==== DOCUMENT PASSAGE

This chapter does not apply to:
(1) a religious organization;
(2) the United States government, any of its departments or agencies, or any corporation wholly owned by it; or
(3) the government of the State of Texas or any of its departments, agencies, or political subdivisions. (Ord. 24927)
ARTICLE II.
UNLAWFUL DISCRIMINATORY PRACTICES.
SEC. 46-6. UNLAWFUL EMPLOYMENT PRACTICES.
(a) Employers. It is unlawful for an employer, because of sexual orientation or gender identity and expression:
(1) to fail or refuse to hire, or to discharge, any person;
(2) to discriminate against any person with respect to compensation, terms, conditions, or privileges of employment; or
(3) to limit, segregate, or classify employees or applicants for employment in any way that would deprive or tend to deprive a person of employment or employment opportunities, or that would otherwise adversely affect a person's status as an employee.
(b) Employment agencies. It is unlawful for an employment agency:
(1) to fail or refuse to refer for employment, or to otherwise discriminate against, any person because of sexual orientation or gender identity and expression; or
(2) to classify or refer for employment any person on the basis of sexual orientation or gender identity and expression.
(c) Labor organizations. It is unlawful for a labor organization:
(1) to exclude or expel from its membership, or to otherwise discriminate against, any person because of sexual orientation or gender identity and expression;
(2) to fail or refuse to refer for employment any person because of sexual orientation or gender identity and expression;
(3) to limit, segregate, or classify its members or applicants for membership in any way that would deprive or tend to deprive a person of employment or employment opportunities, or that would otherwise adversely affect a person's status as an employee or as an applicant for employment; or
(4) to cause or attempt to cause an employer to discriminate against a person in violation of this chapter.
(d) Training programs. It is unlawful for an employer, a labor organization, or a joint labor-management committee controlling apprenticeship or other training or retraining (including on-the-job training programs) to discriminate against any person because of sexual orientation or gender identity and expression in the admission to, or employment in, any program established to provide apprenticeship or other training.
(e) Notices and advertisements.

========
==== PROVIDED MATERIAL

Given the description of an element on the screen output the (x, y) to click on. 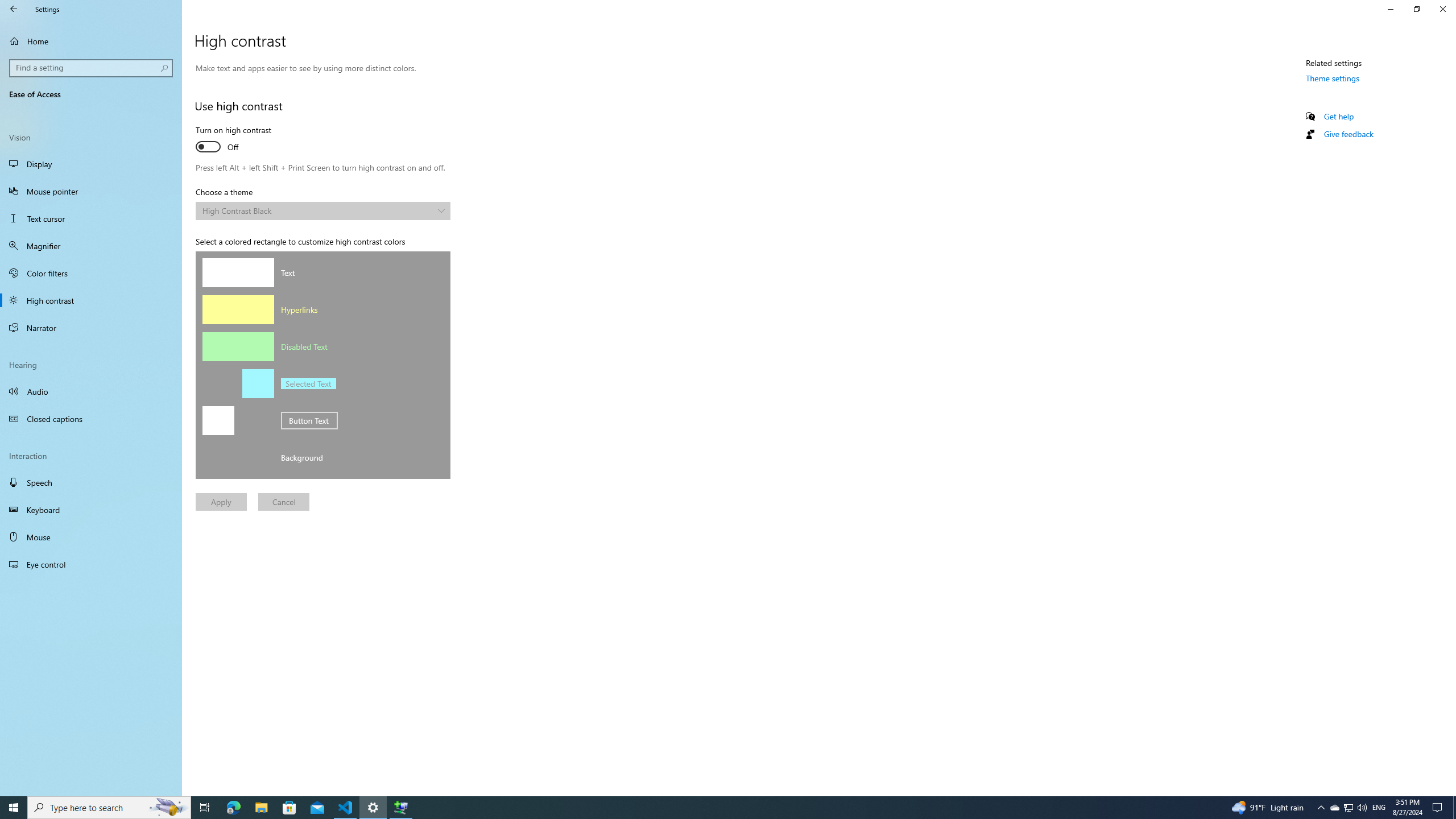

========

Please answer these questions about the ordinance passage above:
(a) Which three kinds of entity does the chapter not apply to?
(b) Under the training programs subsection, which three parties are barred from discriminating?
(c) What is a labor organization forbidden to cause or attempt to cause an employer to do?

■ **RESULT OF THIS TASK**
(a) A religious organization; the United States government, any of its departments or agencies, or any corporation wholly owned by it; and the government of the State of Texas or any of its departments, agencies, or political subdivisions.
(b) An employer, a labor organization, or a joint labor-management committee controlling apprenticeship or other training or retraining.
(c) To discriminate against a person in violation of the chapter.